何はともあれ、鉄道模型専門誌『RM MODELS』最新号の巻頭特集があまりにも最高なのでプラモデルの民は買うべきなのであります。なぜわれわれがわざわざ手を動かしてキットを作るのかを、改めて教えてくれる素晴らしい内容になっていて、なんだか泣けるのです。ちなみに月額980円(初入会なら初月無料!)のKindle Unlimitedでも読めるため、これを1冊読めば完全にモトが取れてしまうこともお伝えしておきます。
さて、巻頭特集が何なのかと言うと、グリーンマックス創業50周年を記念した『エコノミーキットのススメ』。鉄道模型の世界は「自作モデル」から始まり「完成品」が出現し、現在も両者は併存しています。自作モデルと完成品のあいだに位置するのが、キットです。寸法を測って素材を切り出して曲げたり穴を開けたりするのは大変だけど、車両の各面がプラスチック製のパーツになっていれば、これを自分で組み立てて塗装して作り上げるのはプラモデルとほとんど同じ。グリーンマックスはこれをエコノミーキットと名付け、たくさんのキットを発売してきました。

鉄道模型に一瞬でも興味を持ったことのある人ならば、袋入りのキットを見たことがあるはずです。RM MODELSの最新号では、プラモデル世界において飛躍的な進化を遂げているツールやマテリアルを駆使すれば、案外作れちゃうぞ……ということを鮮やかに示してくれます。速乾性の流し込み接着剤、透明な窓ガラスを曇らせずに貼れる接着剤、溶剤の匂いを気にせず塗れるのにしっかりと発色する水性塗料などがエッセンシャルに紹介され、鮮やかに車両が組み上がっていくさまは見ているだけでもすごく幸せな気持ちになれます。

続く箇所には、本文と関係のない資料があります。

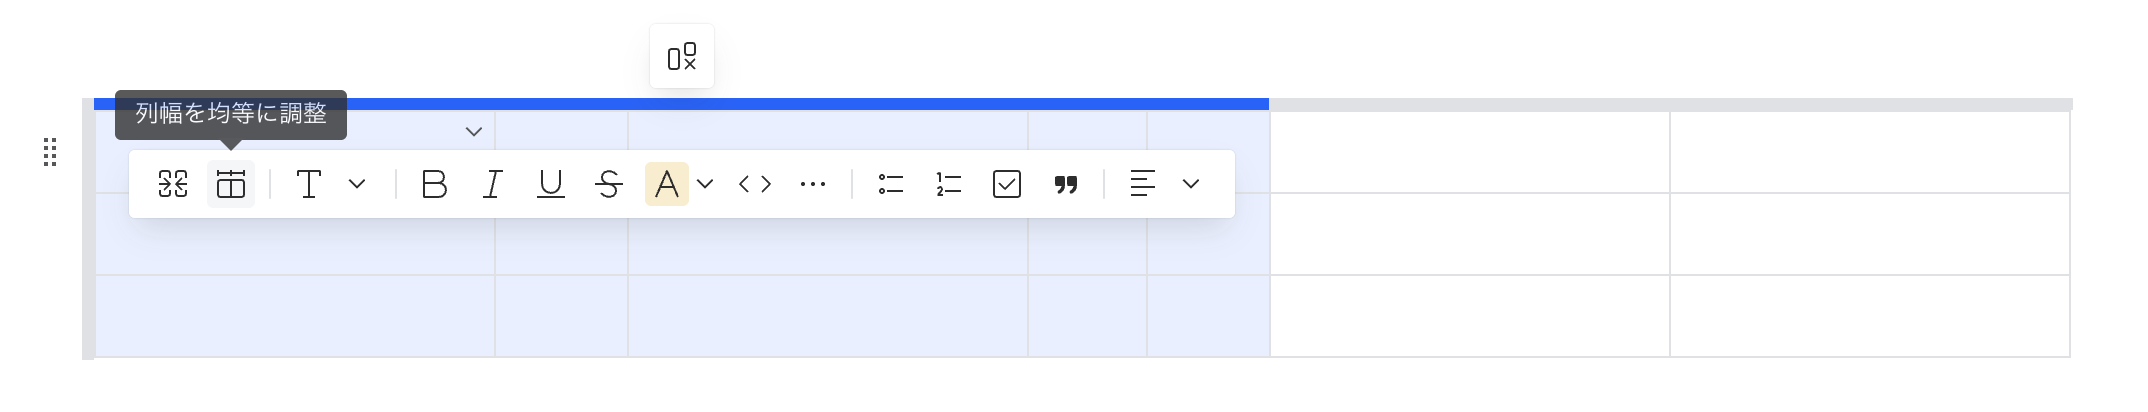Expand the text style dropdown chevron
Screen dimensions: 2148x412
click(357, 184)
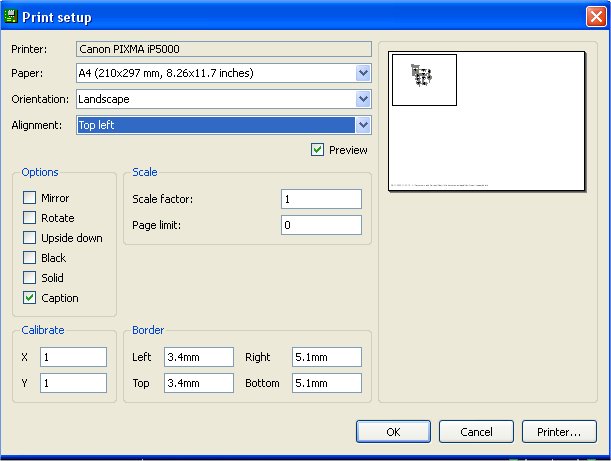Select the Left border input field

coord(198,357)

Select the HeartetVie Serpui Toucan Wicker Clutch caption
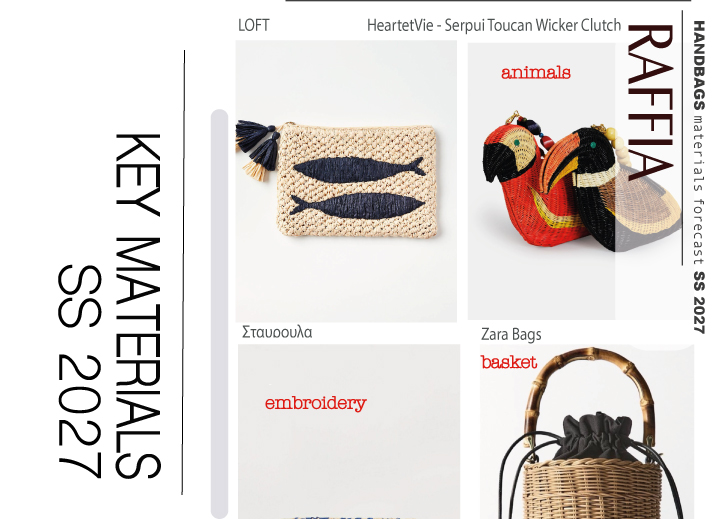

それ以上に感動するのは、「なぜ、工作をするのか」というテーマにしっかりと踏み込んだ編集内容です。数多くのメーカーがしのぎを削る鉄道模型の世界において、完成品を買うのではなくキットを作る意義はどこにあるのか。じつはこれって、そっくりそのまま「プラモデルを作ることの喜びを肯定してくれる言葉」でもあります。かくいう私も、この号をきっかけに(これまでは尻込みしていた)エコノミーキットをいくつか買ってきてぱぱっと組んでみました。そして「ああ、組むのって面白いな!」と心の底から思えたのです。
自分は鉄道模型に興味がないからな……と言わず、ぜひ読んでください。いろんなイマジネーション、いろんな工夫、出来上がったものが世界でオンリーワンになる嬉しさ、そういう「工作の楽しみ」がギュッと、過不足なく詰まっています。もちろん、簡単なことばかりじゃありません。でも、それがおもしろいから、われわれはキットを楽しんでいるのです。